Biography: Thanikesavan Sivanthi is Senior Principal Scientist at ABB Research Switzerland. His areas of interest in research include real-time systems, software architecture, software testing, and applied AI. He received his master’s in information and communication systems from the Hamburg University of Technology, Germany, where he also completed his doctorate studies. His doctoral research focused on optimal design of distributed real-time embedded systems. He carried on with his post-doctoral research in wireless communication system design for in-flight entertainment. He then shifted his focus to industrial research joining ABB Corporate Research Center, Switzerland, in 2009, where he is now conducting research on system architecture and efficient engineering solutions for industrial and power automation.
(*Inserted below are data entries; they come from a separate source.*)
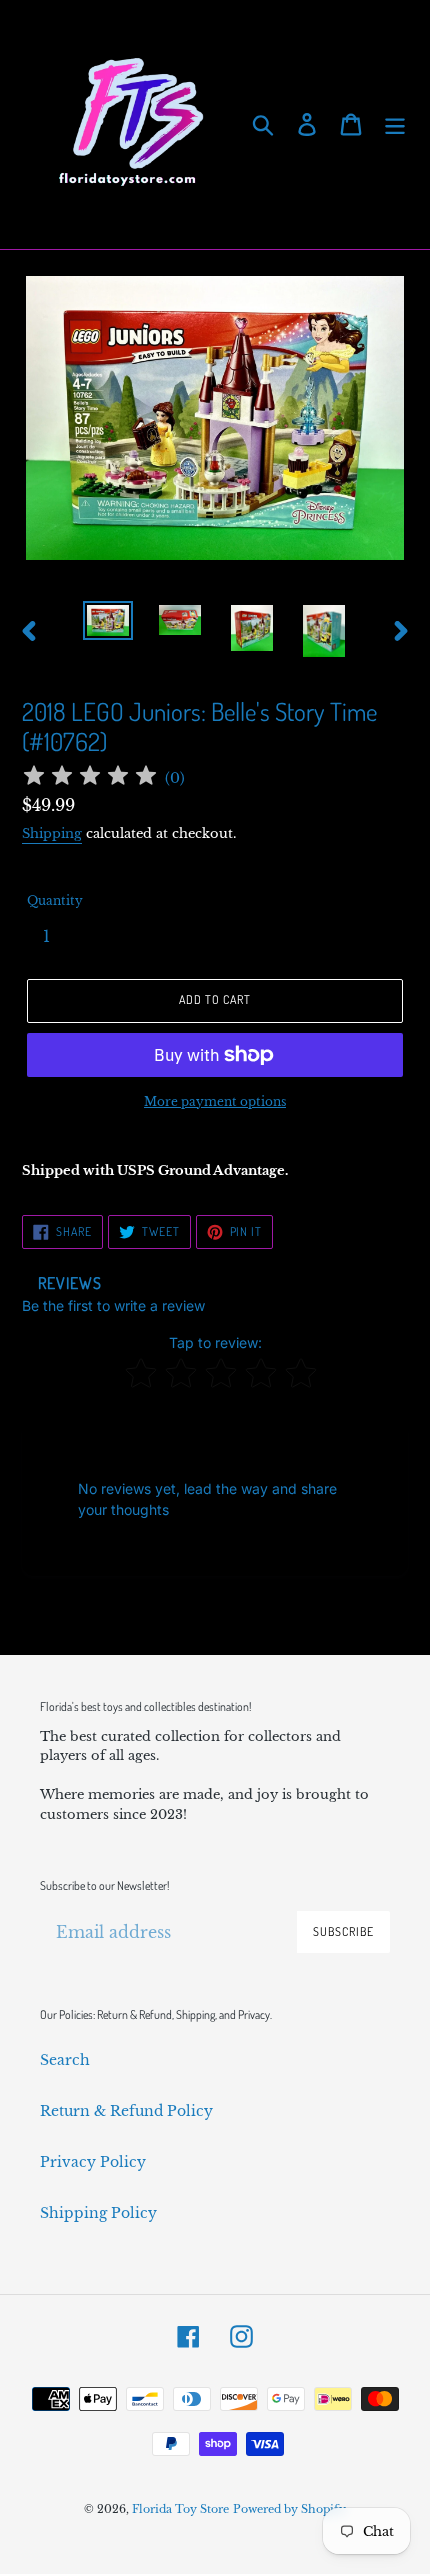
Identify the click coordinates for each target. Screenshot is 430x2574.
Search (65, 2060)
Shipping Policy (98, 2213)
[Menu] (395, 124)
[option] (108, 623)
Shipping (52, 833)
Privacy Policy (93, 2162)
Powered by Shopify (289, 2509)
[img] (90, 778)
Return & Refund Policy (126, 2111)
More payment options (215, 1101)
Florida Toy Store (180, 2509)
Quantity (55, 900)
Rui Han (Beijing Institute of Technology) — Key Research Challenges for Improving Deep Vision Applications at Edge
Abstract: With the rapid development and prosperity of edge computing and cloud-edge collaborative platforms, the techniques of artificial intelligence (AI) are coming into our daily life. In particular, Computer Vision (CV) are a prevalent type of AI applications such as autonomous vehicles, security monitoring, and anomaly detection. When running CV applications on resource-constrained edge devices, it is critical to effectively improve the model performance and accuracy while protecting data privacy. This talk discusses the problems and challenges of such edge intelligence scenarios, studies how to improve the model training, inference, and adaption performances of CV applications, and reports latest and representative techniquenies in this area.
Biography: Dr. Rui Han is an associate professor and PhD supervisor at the School of Computer Science & Technology, Beijing Institute of Technology (BIT). Before joining BIT in 2014, He received MSc with honor in 2010 from Tsinghua University, China, and obtained his PhD degree in 2014 from the Department of Computing, Imperial College London, UK. His research interests are cloud and edge computing, big data systems, and system optimization for highly parallel workloads (in particular big data analytics and deep learning applications). He has over 50 publications in these areas, including papers at ACM MobiCom (Best community paper running-up awards), TC, TPDS, TKDE, TDSC, INFOCOM, ICDCS, ICPP, CCGrid, and CLOUD. He also acts as the technical advisor in a list of companies, including ThunderSoft (Edge computing), SudoPrivacy (Data privacy), and Transwarp (Big data systems), and closely collaborates with companies such as Tencent, Midea, and CASICloud.